Task requirements :: Please rewrite the listing, beginning at the line that has "Viewport: 529px width, 320px height." and stopping after the line that has "(x=37, y=303)". Keep every line, requests included, and offset each answer coordinate by adding 118.

Extracted information ::
※

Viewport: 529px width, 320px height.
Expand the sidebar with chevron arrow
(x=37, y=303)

※

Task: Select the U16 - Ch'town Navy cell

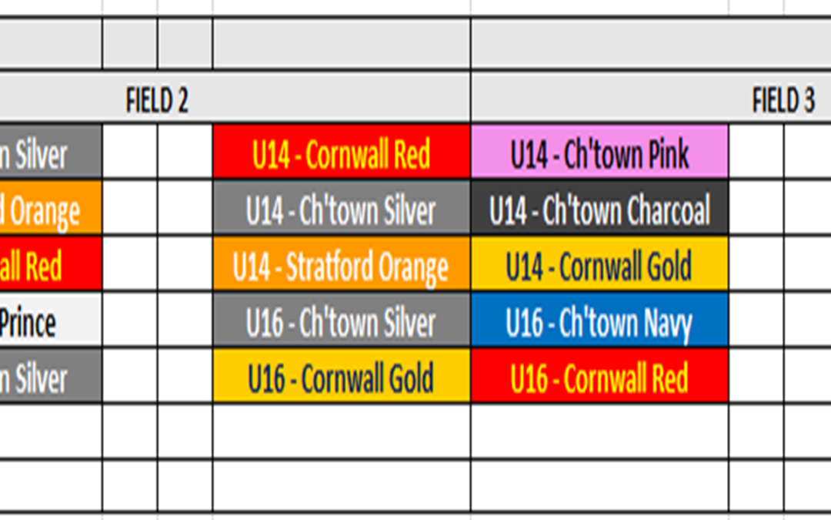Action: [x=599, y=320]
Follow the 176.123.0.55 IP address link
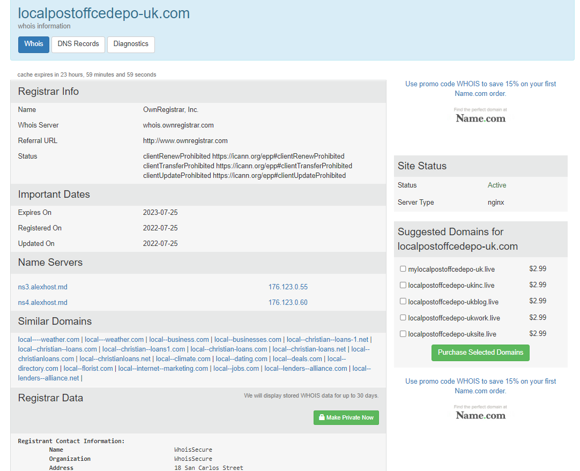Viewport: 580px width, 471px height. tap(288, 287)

※

The response ::
Viewport: 529px width, 320px height.
Expand the sidebar with chevron arrow
(x=155, y=421)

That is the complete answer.